• PASSAGE GIVEN:

Re: [RFC PATCH] fs: block_dev: compute nr_vecs hint for improving writeback bvecs allocation

From: Dave Chinner
Date: Wed Jan 06 2021 - 17:22:13 EST


On Wed, Jan 06, 2021 at 04:45:48PM +0800, Ming Lei wrote:
> On Tue, Jan 05, 2021 at 07:39:38PM +0100, Christoph Hellwig wrote:
> > At least for iomap I think this is the wrong approach. Between the
> > iomap and writeback_control we know the maximum size of the writeback
> > request and can just use that.
>
> I think writeback_control can tell us nothing about max pages in single
> bio:

By definition, the iomap tells us exactly how big the IO is going to
be. i.e. an iomap spans a single contiguous range that we are going
to issue IO on. Hence we can use that to size the bio exactly
right for direct IO.

> - wbc->nr_to_write controls how many pages to writeback, this pages
> usually don't belong to same bio. Also this number is often much
> bigger than BIO_MAX_PAGES.
>
> - wbc->range_start/range_end is similar too, which is often much more
> bigger than BIO_MAX_PAGES.
>
> Also page/blocks_in_page can be mapped to different extent too, which is
> only available when wpc->ops->map_blocks() is returned,

We only allocate the bio -after- calling ->map_blocks() to obtain
the iomap for the given writeback range request. Hence we
already know how large the BIO could be before we allocate it.

> which looks not
> different with mpage_writepages(), in which bio is allocated with
> BIO_MAX_PAGES vecs too.

__mpage_writepage() only maps a page at a time, so it can't tell
ahead of time how big the bio is going to need to be as it doesn't
return/cache a contiguous extent range. So it's actually very
different to the iomap writeback code, and effectively does require
a BIO_MAX_PAGES vecs allocation all the time...

> Or you mean we can use iomap->length for this purpose? But iomap->length
> still is still too big in case of xfs.

if we are doing small random writeback into large extents (i.e.
iomap->length is large), then it is trivial to detect that we are
doing random writes rather than sequential writes by checking if the
current page is sequential to the last sector in the current bio.
We already do this non-sequential IO checking to determine if a new
bio needs to be allocated in iomap_can_add_to_ioend(), and we also
know how large the current contiguous range mapped into the current
bio chain is (ioend->io_size). Hence we've got everything we need to
determine whether we should do a large or small bio vec allocation
in the iomap writeback path...

Cheers,

Dave.
--
Dave Chinner
david@xxxxxxxxxxxxx

• REQUIREMENTS:
**a.** According to the mailing list reply, why does __mpage_writepage() effectively need a BIO_MAX_PAGES vecs allocation every time? Answer in one to three sentences.
**b.** Quote from the mailing list reply, starting at the words "On Wed, Jan" and stopping after "just use that.".

[Records excerpted from a collection]
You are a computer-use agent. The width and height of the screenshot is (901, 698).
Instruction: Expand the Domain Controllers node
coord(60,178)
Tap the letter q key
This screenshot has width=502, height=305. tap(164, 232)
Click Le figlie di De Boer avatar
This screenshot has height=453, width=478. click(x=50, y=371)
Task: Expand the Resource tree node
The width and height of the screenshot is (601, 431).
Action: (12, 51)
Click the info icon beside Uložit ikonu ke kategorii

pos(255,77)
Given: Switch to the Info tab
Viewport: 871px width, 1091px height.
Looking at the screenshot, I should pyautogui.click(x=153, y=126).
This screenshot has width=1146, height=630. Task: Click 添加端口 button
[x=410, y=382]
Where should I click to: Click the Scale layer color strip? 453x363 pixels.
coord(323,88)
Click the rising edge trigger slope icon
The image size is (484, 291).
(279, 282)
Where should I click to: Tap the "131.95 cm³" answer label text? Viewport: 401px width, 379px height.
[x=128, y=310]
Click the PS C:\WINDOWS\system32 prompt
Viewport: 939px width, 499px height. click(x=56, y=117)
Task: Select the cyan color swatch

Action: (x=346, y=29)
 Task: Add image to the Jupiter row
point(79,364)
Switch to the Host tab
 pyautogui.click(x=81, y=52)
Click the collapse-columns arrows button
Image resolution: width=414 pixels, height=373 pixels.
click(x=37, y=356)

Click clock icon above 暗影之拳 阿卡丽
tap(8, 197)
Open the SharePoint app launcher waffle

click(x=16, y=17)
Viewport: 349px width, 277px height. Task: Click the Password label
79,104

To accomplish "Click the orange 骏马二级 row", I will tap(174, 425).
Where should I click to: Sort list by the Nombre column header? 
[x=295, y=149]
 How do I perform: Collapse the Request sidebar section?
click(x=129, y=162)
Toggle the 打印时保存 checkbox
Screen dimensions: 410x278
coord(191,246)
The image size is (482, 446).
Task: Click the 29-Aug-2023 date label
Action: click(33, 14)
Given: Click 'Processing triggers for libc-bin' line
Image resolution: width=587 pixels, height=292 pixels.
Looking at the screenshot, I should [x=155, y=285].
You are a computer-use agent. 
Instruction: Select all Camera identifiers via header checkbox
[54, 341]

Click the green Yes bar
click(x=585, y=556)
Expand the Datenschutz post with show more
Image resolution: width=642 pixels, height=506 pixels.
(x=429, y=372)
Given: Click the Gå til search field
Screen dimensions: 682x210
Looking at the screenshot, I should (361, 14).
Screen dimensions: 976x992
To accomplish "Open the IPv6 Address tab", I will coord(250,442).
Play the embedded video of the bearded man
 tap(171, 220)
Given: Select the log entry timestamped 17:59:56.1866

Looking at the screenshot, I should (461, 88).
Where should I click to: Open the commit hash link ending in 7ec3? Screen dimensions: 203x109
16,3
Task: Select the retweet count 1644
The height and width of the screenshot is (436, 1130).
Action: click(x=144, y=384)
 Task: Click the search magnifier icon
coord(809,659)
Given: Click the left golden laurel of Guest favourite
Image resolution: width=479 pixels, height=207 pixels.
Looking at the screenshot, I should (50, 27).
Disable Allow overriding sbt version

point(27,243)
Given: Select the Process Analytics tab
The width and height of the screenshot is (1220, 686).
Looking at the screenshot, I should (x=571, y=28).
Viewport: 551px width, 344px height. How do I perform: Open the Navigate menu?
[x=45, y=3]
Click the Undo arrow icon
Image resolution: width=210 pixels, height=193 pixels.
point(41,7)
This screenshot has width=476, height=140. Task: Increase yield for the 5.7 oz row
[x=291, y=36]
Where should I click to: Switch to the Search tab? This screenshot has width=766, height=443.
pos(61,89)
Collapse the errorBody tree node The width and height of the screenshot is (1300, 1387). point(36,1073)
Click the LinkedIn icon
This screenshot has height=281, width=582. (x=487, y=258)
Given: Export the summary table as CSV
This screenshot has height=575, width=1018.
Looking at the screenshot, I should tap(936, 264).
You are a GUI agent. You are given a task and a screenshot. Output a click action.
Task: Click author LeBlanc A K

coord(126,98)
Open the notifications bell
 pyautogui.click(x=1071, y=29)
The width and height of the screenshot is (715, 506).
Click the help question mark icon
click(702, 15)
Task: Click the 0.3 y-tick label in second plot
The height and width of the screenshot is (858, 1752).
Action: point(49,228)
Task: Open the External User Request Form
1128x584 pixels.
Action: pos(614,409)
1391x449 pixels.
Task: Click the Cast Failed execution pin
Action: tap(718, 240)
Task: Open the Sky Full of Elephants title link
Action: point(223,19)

• TASK-BY-TASK OUTPUTS:
**a.** __mpage_writepage() maps only one page at a time and does not return or cache a contiguous extent range. It therefore cannot know in advance how big the bio will need to be.

**b.**
On Wed, Jan 06, 2021 at 04:45:48PM +0800, Ming Lei wrote:
> On Tue, Jan 05, 2021 at 07:39:38PM +0100, Christoph Hellwig wrote:
> > At least for iomap I think this is the wrong approach. Between the
> > iomap and writeback_control we know the maximum size of the writeback
> > request and can just use that.